Soy además una persona sumamente sensible, mis sentidos están muy desarrollados, soy empática al grado de sentir las emociones de los demás y es agotador y asusta, mi tren de pensamiento es muy acelerado, sufro de cierta agorafobia, mi capacidad de observación es impactante, hasta lo que no quiere la gente que vea, lo hago. Soy ególatra, rayando en diva. Y es común que me asalte la idea de que lo que escribo es una mierda, que no le aporta nada a la humanidad y me invade una tremenda inseguridad cada vez que comparto algo que haya escrito. Por un largo tiempo pensé que a nadie le gustaba lo que escribo porque es casi una constante: mi gente cercana rara vez me dice algo sobre lo que les comparto. Después entendí que no estaba tan errada con esa teoría de la triada escritor-texto-lector. Son tres entes que viven por separado y no pueden ser sin el otro. Se me olvida siempre lo que pueden provocar mis palabras en alguien más y no tengo responsabilidad alguna sobre de eso.
Y al ser mujer, feminista y en un país de no lectores, la ecuación se complica mucho. Así como puede haber gente que me dice que en mis textos encontró consuelo y se siente identificada, hay quienes me condenan y me quieren retratar como víctima. Es muy complejo y más en un mundo polarizado. Pero también pienso que si como escritor no provocas reacciones adversas, deja de serlo.
Todos siempre me dicen cuando se enteran de que soy escritora: te tengo una historia increíble. No lo dudo. El mundo está conformado por historias. Pero ya no hay nada nuevo desde los griegos y el reto es hallar la forma distinta de contar esas historias.
La ansiedad me acompaña cada vez que tengo una idea porque nunca sé cómo carajos la voy a escribir. He pasado noches enteras frente a la computadora y normalmente escribo acompañada de mota y alcohol, por eso, al día siguiente debo revisar lo que escribí y muchas veces me sorprende lo que plasmo con palabras.
Cada vez que quiero publicar una entrada en este blog, necesito tomar valor porque estoy invitando a un montón de extraños a escarbar hasta el más recóndito lugar de mi corazón y conozcan además a ese cerebro mío que tiene vida y decisión propias y mi cuerpo sólo es albergue de ese corazón con la garra y entereza para amar y esa mente que va y viene de la más grande locura.
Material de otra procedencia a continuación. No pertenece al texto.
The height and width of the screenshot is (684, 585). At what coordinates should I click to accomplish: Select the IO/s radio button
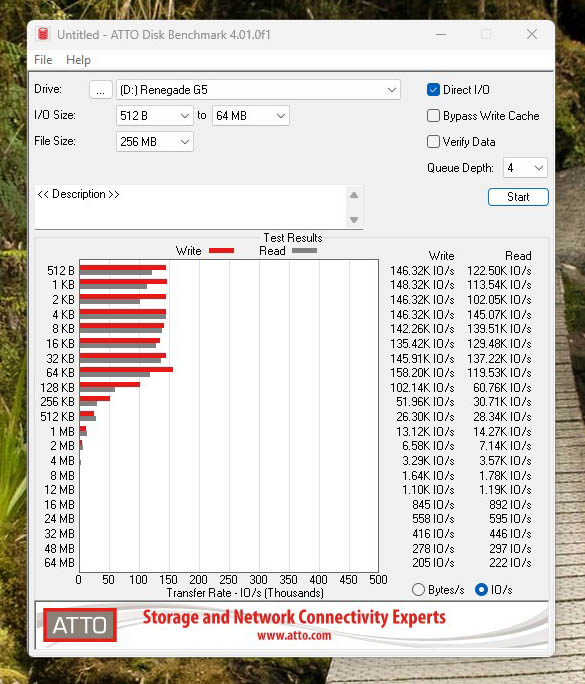click(x=481, y=589)
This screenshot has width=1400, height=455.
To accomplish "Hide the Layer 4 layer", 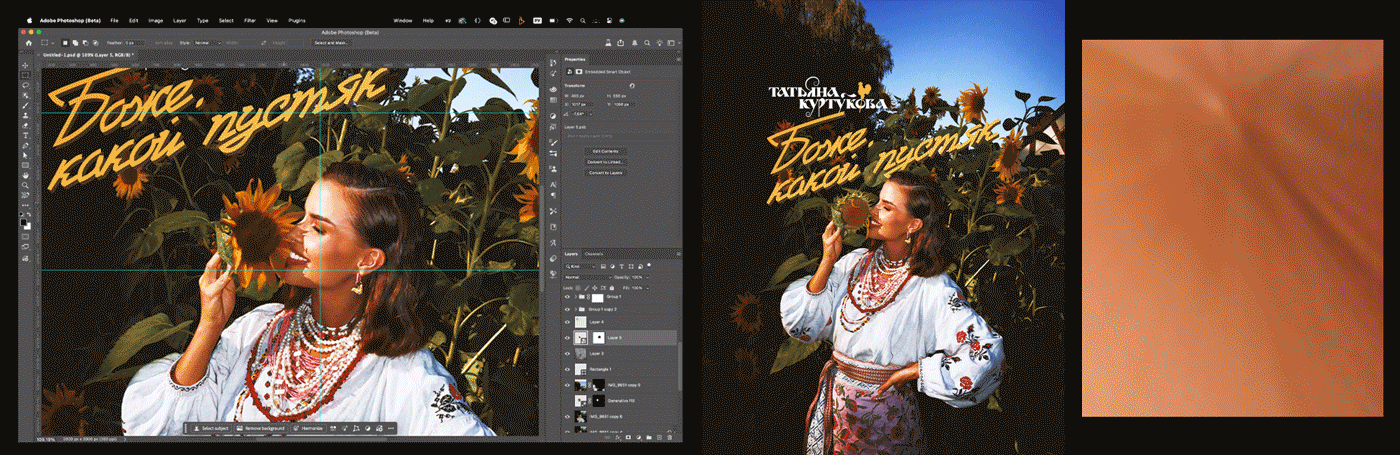I will 568,322.
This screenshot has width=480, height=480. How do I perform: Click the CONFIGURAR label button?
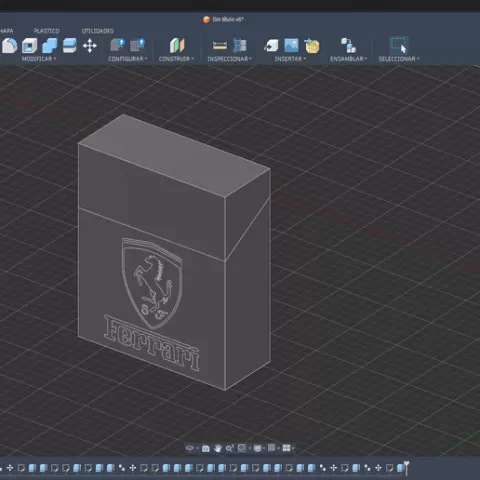[x=128, y=59]
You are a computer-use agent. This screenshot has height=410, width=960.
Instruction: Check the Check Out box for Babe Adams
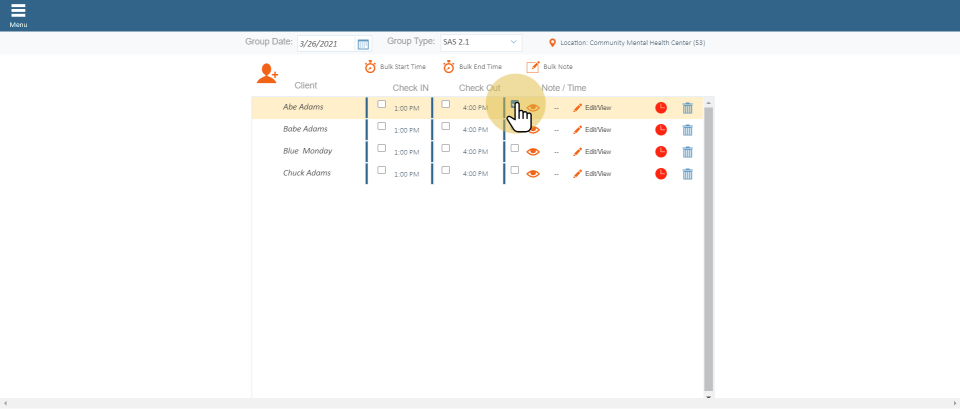(x=446, y=126)
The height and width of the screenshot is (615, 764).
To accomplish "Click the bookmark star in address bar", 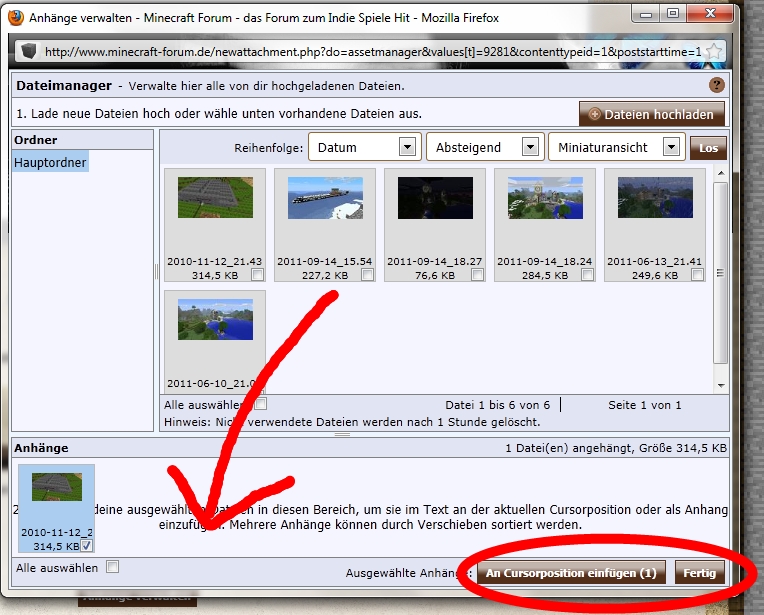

Hace unos días, mi editor me preguntó que si estaba bien anímicamente para soportar la promoción de mi primera novela. Mi respuesta: tengo nueve años encerrada en mi casa y tú me quieres bajo el reflector por un año, solito responde esa pregunta.
Claro que estoy disfrutando el resultado de un camino largo y sinuoso para convertirme en novelista publicada, pero ese miedo latente al éxito o fracaso, me está consumiendo porque sólo espero con mis palabras tocar corazones y gestar una revolución, pero para eso necesito un ejército y para mi buena suerte ése ya lo tengo y son ustedes, mis primeros lectores.
Porque lo que me regresa una y otra vez a la realidad, son precisamente ustedes y sólo así puedo sobrevivir la vida di-vivida que tiene cualquier escritor.